Biggest Disappointments
Frankenstein, or the Modern Promethius by Mary Shelley
2666 by Roberto Bolano
Illuminations by Walter Benjamin
Visitation by Jenny Erpenbeck

Underrated in Retrospect
The High Medieval Dream Vision by Kathryn Lynch
Frankenstein, or the Modern Promethius by Mary Shelley
The Art of Memory by Frances Yates

Yes, Frankenstein is on both lists. At the time I read it I was disappointed. After the passage of time, I realize I gave it short shrift, perhaps unfairly. These things happen.

105Poquette
Muokkaaja: tammikuu 1, 2012, 3:38 am

It would appear interest has shifted to Club Read 2012.

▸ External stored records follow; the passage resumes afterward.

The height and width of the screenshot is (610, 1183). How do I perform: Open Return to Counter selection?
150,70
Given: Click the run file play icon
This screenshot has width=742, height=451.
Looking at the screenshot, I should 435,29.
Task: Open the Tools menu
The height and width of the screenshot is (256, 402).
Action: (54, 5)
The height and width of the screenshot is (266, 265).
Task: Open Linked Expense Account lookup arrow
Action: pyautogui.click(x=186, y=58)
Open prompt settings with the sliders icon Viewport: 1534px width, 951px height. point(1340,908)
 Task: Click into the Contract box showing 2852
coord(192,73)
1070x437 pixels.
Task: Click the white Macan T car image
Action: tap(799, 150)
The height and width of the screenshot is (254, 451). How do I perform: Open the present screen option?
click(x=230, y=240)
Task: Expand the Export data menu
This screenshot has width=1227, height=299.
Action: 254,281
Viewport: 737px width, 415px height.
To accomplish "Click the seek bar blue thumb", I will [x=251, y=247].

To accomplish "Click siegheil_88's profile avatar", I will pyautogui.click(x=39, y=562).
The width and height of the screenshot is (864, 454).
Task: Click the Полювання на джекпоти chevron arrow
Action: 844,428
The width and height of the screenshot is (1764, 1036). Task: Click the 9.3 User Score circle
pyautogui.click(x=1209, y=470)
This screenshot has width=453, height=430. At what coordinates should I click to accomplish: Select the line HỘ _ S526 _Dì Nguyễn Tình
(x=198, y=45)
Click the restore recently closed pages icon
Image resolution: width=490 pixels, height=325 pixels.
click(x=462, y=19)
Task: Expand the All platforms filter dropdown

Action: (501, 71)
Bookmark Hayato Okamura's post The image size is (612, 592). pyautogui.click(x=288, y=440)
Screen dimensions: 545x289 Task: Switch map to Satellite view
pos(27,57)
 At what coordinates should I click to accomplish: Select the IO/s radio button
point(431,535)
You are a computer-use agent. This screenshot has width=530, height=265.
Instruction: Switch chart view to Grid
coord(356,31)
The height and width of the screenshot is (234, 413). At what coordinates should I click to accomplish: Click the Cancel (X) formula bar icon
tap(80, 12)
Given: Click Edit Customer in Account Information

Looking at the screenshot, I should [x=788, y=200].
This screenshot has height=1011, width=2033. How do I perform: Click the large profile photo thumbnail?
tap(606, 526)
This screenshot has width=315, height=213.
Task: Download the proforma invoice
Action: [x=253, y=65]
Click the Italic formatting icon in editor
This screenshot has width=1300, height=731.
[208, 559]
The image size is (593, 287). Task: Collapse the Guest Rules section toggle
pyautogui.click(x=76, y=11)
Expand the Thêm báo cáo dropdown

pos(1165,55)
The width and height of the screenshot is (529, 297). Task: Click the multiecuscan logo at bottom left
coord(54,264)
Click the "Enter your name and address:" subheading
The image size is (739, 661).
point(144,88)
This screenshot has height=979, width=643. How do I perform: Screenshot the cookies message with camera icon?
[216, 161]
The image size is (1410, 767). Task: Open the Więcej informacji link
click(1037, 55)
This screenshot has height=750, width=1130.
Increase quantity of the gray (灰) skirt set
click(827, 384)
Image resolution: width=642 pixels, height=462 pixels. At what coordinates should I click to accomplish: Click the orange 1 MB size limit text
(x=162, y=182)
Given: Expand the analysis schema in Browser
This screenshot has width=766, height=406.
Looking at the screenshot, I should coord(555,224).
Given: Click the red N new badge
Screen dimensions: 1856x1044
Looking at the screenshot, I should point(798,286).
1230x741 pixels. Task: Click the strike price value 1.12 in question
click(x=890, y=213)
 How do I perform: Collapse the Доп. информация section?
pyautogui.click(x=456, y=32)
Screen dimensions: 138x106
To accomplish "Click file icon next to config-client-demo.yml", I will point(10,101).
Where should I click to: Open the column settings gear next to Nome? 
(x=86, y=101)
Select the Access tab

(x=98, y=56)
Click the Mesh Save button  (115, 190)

I have begun a new thread there which I have named:

Poquette's Bibliomonde.

Hope you will all find your way there.

In the meantime, Happy New Year one and all!

106edwinbcn
tammikuu 1, 2012, 10:15 am

I am glad to see that my experience of receiving a lot of inspiration from the Club Read thread is something shared. Admiration for your high standards reading list.

See you at Club Read 2012.

107zenomax
tammikuu 1, 2012, 12:29 pm

Splendid stuff Suzanne. I've learnt a lot from your threads in 2011.

108Poquette
tammikuu 1, 2012, 10:31 pm

Thank you, Edwin! The admiration is mutual!

Zeno, thank you so much. Your comments have always cheered me on with my somewhat esoteric interests.

109dchaikin
tammikuu 3, 2012, 11:35 pm

I'm inspired by post #100. You have unique path here that has always been interesting to follow, and rich and refined thoughts on it all. On to 2012.

110Poquette
tammikuu 4, 2012, 2:26 pm

Many thanks, Dan! I do appreciate your thoughtful words and your encouragement throughout.